MANSFIELD — At face value it’s just food.
Senior citizens have the option of receiving home-delivered meals via the Ohio District 5 Area Agency on Aging (if they meet eligibility requirements) or grabbing a bite at any of the local congregate meal sites.
Both services help ensure that seniors are getting a well-balanced meal — but that’s not the only benefit.
“It’s more than just a meal," said Trae Turner, vice president of community living with the Area Agency on Aging.
The socialization that’s associated with these services is equally as beneficial as the food itself, giving seniors—who may live alone and don’t have many opportunities for social interaction—the chance to connect with others.
“At the congregate meal sites, someone may come in for the first time and not know anyone, then two or three weeks later they’re sitting at the table with their new friends they’ve made,” said Teresa Cook, chief of marketing and development at the Area Agency on Aging.

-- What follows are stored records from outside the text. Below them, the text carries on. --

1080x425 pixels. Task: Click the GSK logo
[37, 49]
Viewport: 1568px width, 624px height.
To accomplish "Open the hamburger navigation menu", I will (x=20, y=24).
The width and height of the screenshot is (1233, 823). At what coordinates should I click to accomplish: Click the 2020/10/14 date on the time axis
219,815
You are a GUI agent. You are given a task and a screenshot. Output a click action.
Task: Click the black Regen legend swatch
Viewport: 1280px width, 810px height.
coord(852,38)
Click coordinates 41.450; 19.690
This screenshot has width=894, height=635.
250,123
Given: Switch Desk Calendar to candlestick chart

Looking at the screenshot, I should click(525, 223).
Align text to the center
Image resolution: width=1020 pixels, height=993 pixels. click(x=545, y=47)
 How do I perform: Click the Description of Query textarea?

“Many of the people who attend the congregate meal sites are living alone. They may not have anyone to talk to.”
In 2017, the Area Agency on Aging (together with its community partners) provided 60,749 congregate meals and 292,613 home-delivered meals throughout the agency’s nine-county region which includes Ashland, Crawford, Marion, Morrow, Seneca, Knox, Richland, Huron and Wyandot counties.
Meals are funded with local, state and federal funds, including local levies in each of the nine counties.
The Agency supports 18 congregate meal sites in nine counties (see list above); however, there are other congregate meal sites throughout the area, such as the Lexington Senior Civic Center. Know of any other sites that aren’t on the list? Please share in the comment section below.
Cook likened the Agency's congregate meal site, which takes place every Tuesday at Hawkins Corner, to the TV show “Cheers.”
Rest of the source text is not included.